L’humiliation de ces gens de peu est magistralement filmée, comme tout le reste d’ailleurs. Cette séquence occasionnera toutefois la libération de la parole chez Nihal et Necla ; toutes deux n’iront pas par quatre chemins pour déverser sur Aydin cette rancoeur que le temps a rancie, face à tant de dérives sous des airs de bonimenteur. La première, ombre d’elle-même, pour avoir été étouffée après de longues années de vie commune ne partage plus que le toit avec son époux.
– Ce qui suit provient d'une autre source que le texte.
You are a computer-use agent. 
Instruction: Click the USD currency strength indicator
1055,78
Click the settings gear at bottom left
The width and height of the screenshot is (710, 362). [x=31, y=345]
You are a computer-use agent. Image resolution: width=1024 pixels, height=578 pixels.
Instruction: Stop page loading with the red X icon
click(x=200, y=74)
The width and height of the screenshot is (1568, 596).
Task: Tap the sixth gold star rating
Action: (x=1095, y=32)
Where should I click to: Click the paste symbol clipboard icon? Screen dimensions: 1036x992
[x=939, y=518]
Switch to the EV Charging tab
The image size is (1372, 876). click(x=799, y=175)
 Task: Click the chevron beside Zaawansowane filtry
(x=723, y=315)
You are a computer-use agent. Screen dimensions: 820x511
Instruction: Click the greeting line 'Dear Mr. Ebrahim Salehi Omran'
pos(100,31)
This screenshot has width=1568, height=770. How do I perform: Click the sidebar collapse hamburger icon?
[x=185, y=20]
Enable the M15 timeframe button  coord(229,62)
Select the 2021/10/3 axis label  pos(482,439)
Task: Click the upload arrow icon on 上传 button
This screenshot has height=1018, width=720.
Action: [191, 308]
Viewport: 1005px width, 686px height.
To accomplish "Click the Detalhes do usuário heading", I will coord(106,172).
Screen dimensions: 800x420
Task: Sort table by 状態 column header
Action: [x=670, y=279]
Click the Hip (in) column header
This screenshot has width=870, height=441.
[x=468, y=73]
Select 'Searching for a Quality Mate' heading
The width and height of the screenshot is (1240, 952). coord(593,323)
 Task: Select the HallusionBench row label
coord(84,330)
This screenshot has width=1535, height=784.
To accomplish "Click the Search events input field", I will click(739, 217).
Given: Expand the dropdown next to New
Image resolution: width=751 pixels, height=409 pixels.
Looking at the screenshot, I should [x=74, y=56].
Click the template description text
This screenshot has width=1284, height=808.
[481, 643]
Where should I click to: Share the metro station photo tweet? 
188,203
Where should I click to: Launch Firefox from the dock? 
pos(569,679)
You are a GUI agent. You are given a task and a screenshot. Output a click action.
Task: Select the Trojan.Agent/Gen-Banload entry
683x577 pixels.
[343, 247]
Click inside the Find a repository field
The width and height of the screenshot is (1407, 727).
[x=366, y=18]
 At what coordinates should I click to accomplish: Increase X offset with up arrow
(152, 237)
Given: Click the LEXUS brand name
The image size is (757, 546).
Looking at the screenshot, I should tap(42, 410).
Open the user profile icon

La deuxième aussi clairvoyante qu’endurcie complétera l’autopsie de l’âme du frère. Des règlements de compte de cette nature sortis tout droit de coeurs gelés, à l’image des paysages environnants, ne s’embarrassent guère de délicatesse ; ils vont très loin.
A titre d’exemple Nihal lui dira ; "je reconnais que tu es un homme cultivé, honnête, juste et intègre. Tu utilises ces qualités pour étouffer les autres, les rabaisser, les humilier, les écraser. Ta grande morale te sert à haïr le monde entier. Tu détestes les croyants parce que croire pour toi est un signe d’archaïsme et d’ignorance. Tu détestes les non-croyants parce qu’ils n’ont ni foi ni idéal. Les vieux te paraissent réactionnaires, les jeunes iconoclastes. Mais qui donc trouve grâce à tes yeux ?"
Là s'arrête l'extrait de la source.